* **What the task requires**
Give the entries below again exactly. Their pictures are not needed.

Stored data
- - - - - - -
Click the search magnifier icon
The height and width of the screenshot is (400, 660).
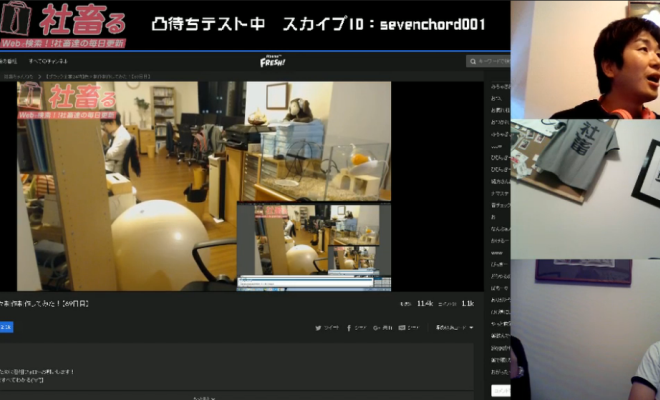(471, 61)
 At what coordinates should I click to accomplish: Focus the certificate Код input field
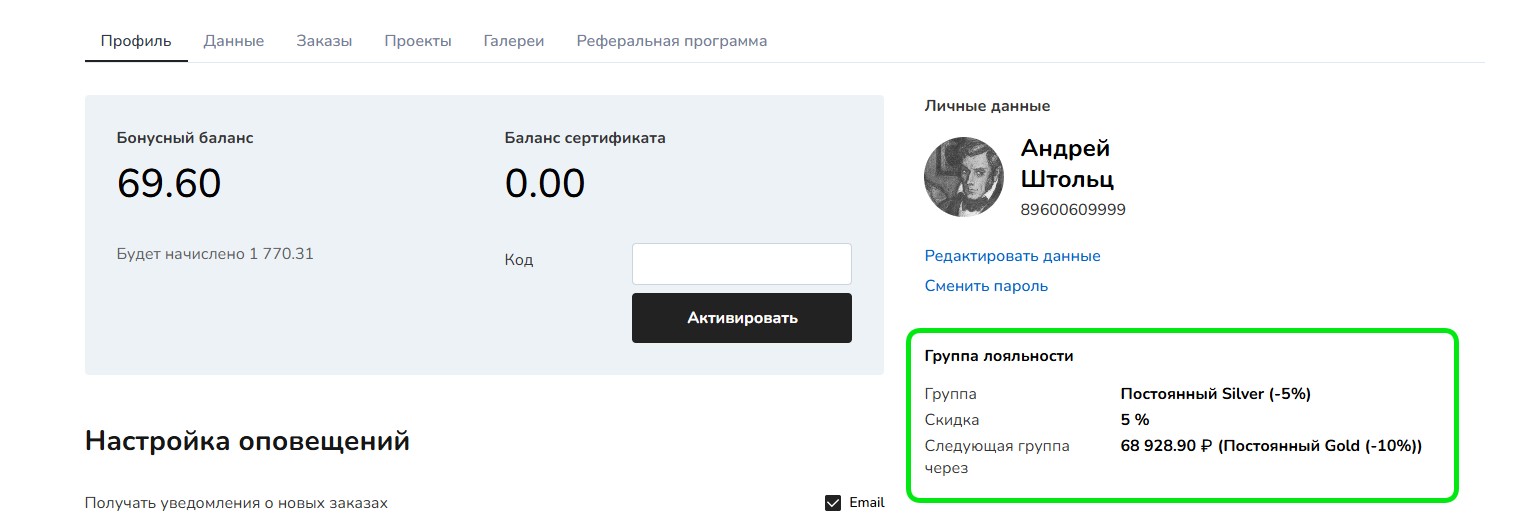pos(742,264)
- - - - - - -
* **Response**
Click the search magnifier icon
The height and width of the screenshot is (400, 660).
(471, 61)
 At what coordinates should I click to accomplish: Focus the certificate Код input field
pos(742,264)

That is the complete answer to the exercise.